15 April 2008

2 Packets: Lovett and Cave

Today's Class: We analyzed "The Fat Girl," "Creeps Like Me," "Fat Babies," and "Sonja" (as an honest metasong) from Lyle Lovett's 1994 masterpiece, I Love Everybody. I wanted to do "I Think You Know What I Mean," as well, but I felt like we exhausted poor Lyle by that time. They loved "Creeps Like Me;" what a dark, funny song that is. "The Fat Girl" was a perfect choice for analyzing. That song is an excellent example of the results of iceberg style, Imagism, and Modernism. In two slim verses, it tells you everything you need to know with profound understatement, irony, and something resembling sarcasm. I was pleased with the discussion that followed. Students were both analytical and personal in their responses. We got into discussions of child-rearing, religion, sincerity, the endurance of pain, the cruelty of children, and the quality of music, bringing it back to the text everytime. A couple students could work on processing their thoughts a bit more before speaking, but the results are always entertaining. Besides, I've been that kid many times myself.

The Fat Girl

The Fat Girl
She always stayed inside and played piano
And she told her mother
The children made her cry
Andher mother told her
They don't mean it
They don't mean it
They don't mean it
They don't mean it

Now the fat girl
She ain't fat no more
And lord how she plays piano
And she sings loud
And she sings low
And she sings of love
And blind compassion
But she don't mean it
She don't mean it
She don't mean it
She don't mean it

copyright 1994 Lyle Lovett

We ended class by beginning our discussion for next class, which will be on spoken word music. I played the first half of "We Call Upon the Author" and asked if it was spoken word or not, following a small discussion of the connection between "slam" and spoken word (which I should probably learn more about), during which time I made fun of slam poetry, imitating its perverse emphases, intonations, and forced breaths. They were certainly impressed and revolted, depending on the student, by the song. I told them to familiarize themselves with the words and have something more to say than "What the hell?"--as one of my favorite students offered--next class.

Up for consideration:

tender blindspot--Peter Mulvey
E-Bow the Letter--R.E.M.
Darkness--Peter Gabriel
Frank's Wild Years, Nirvana--Tom Waits
One of Dylan's early talking songs, Man in the Long Black Coat, Highlands--Dylan

Maybe something by the Doors, such as The Celebration of the LIzard King, or The End?

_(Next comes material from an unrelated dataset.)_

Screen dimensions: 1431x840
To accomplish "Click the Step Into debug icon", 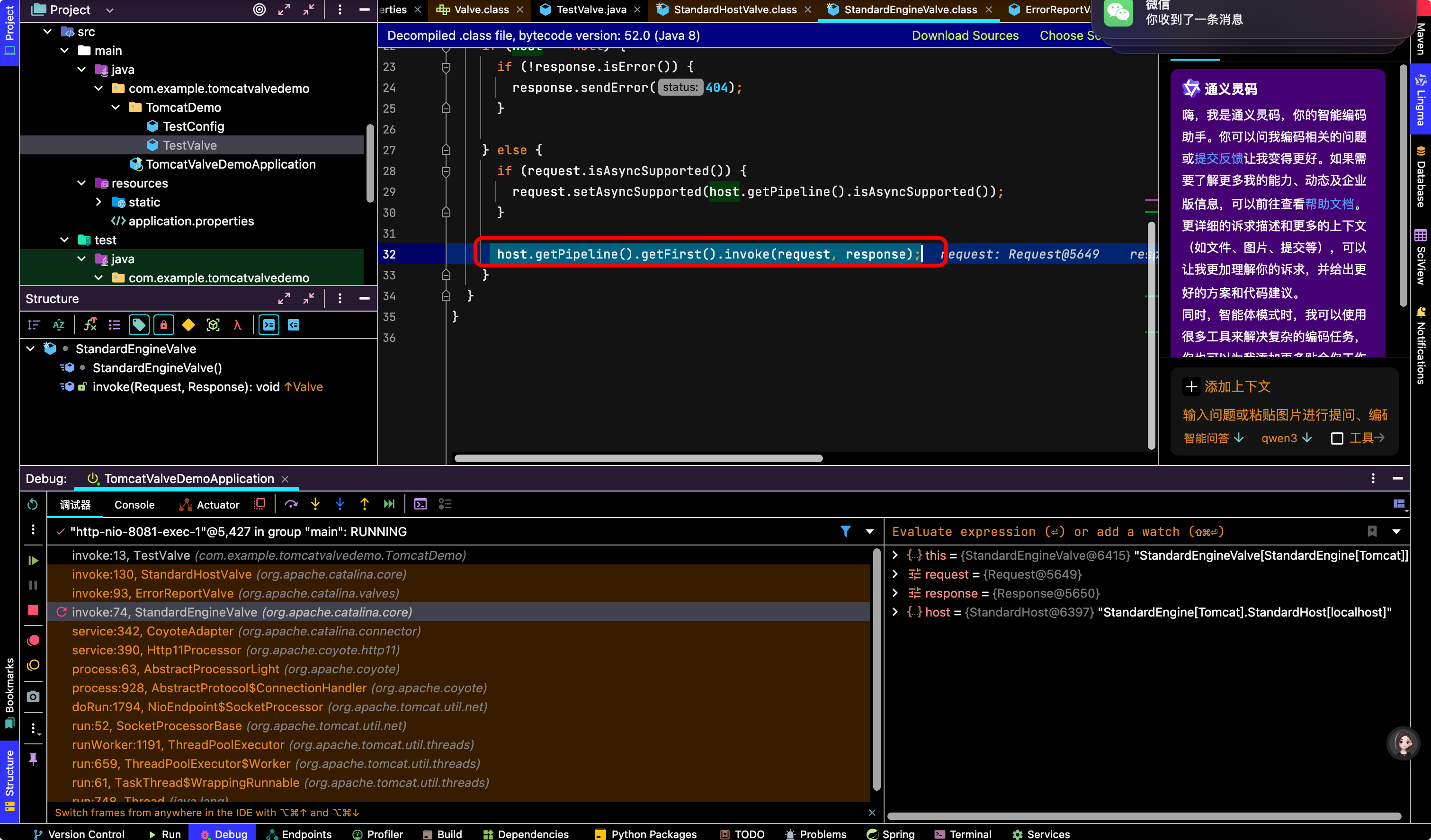I will coord(315,504).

Well, it was certainly a fun class. Things can really get rolling sometimes, and then we all have a good time.
I made sure to address everyone's paper concerns and source finding and thesis writing first, as when you don't address the pragmatic concerns of the course first, you can forget them and risk students not writing good work, which is what they are in your class to learn how to do. I really want to polish their analytical skills, though, and I feel that these lyrical analysis classes with their brief crash course in poetics are helping in that direction.

1 comment:

frankie teardrop said...

i would probably have a lot of fun in your class...to be a fly on the wall?

you should definitely analyze some doors material. 'not to touch the earth' is the only studio version of 'celebration of the lizard' isn't it? either one would work...still love that fucking song.